GIVEN REQUEST: Copy the following records word for word, omitting the pictures from your answer.
┄┄┄┄┄┄
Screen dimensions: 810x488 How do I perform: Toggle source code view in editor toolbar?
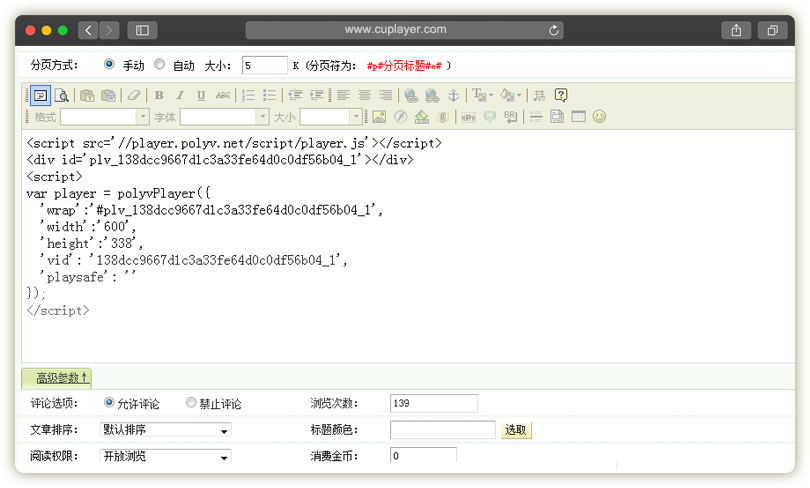pyautogui.click(x=40, y=96)
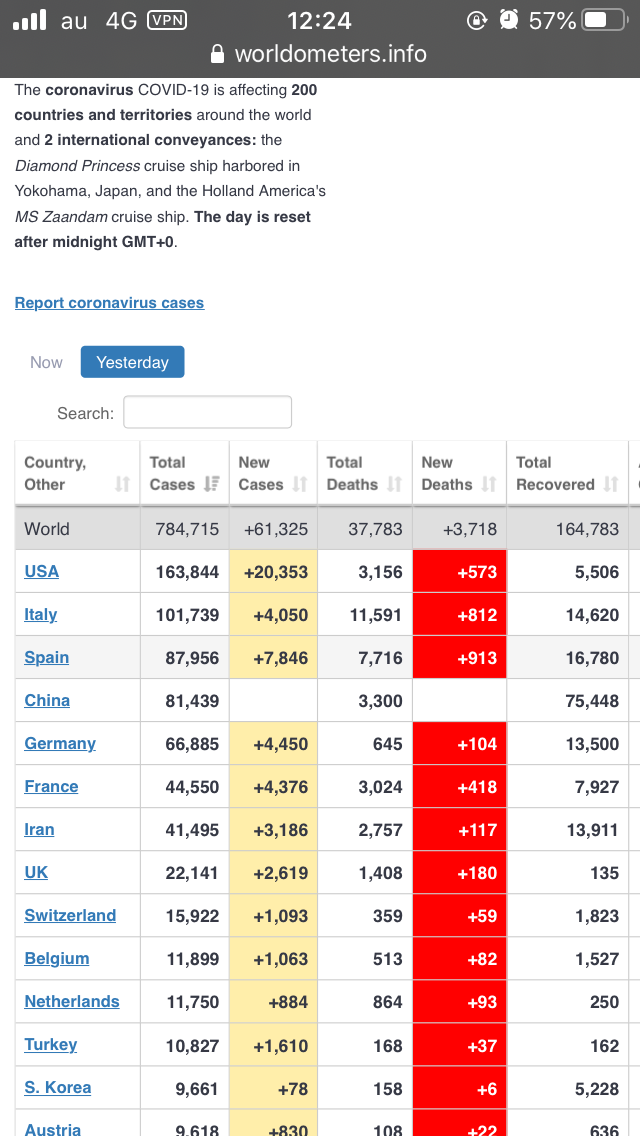Tap the lock icon beside worldometers.info
The height and width of the screenshot is (1136, 640).
[x=219, y=54]
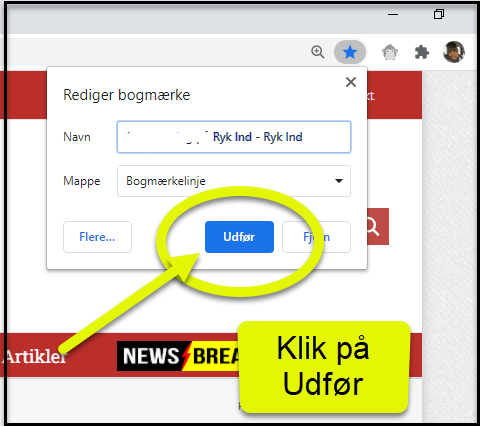Click the News Break banner image
Screen dimensions: 480x426
click(178, 356)
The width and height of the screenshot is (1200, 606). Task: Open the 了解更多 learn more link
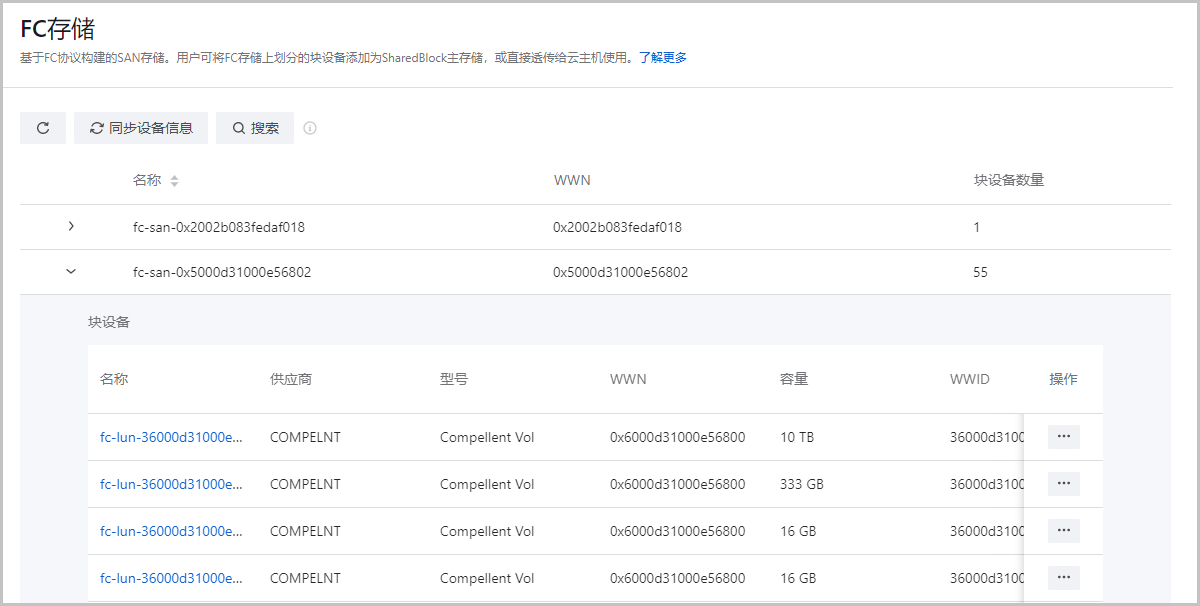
┄┄┄┄┄┄
WRITTEN RESPONSE:
Screen dimensions: 810x488 How do I perform: Toggle source code view in editor toolbar?
pyautogui.click(x=40, y=96)
Tap the lock icon beside worldometers.info
The height and width of the screenshot is (1136, 640).
[x=219, y=54]
Click the News Break banner image
Screen dimensions: 480x426
click(178, 356)
The width and height of the screenshot is (1200, 606). Task: Open the 了解更多 learn more link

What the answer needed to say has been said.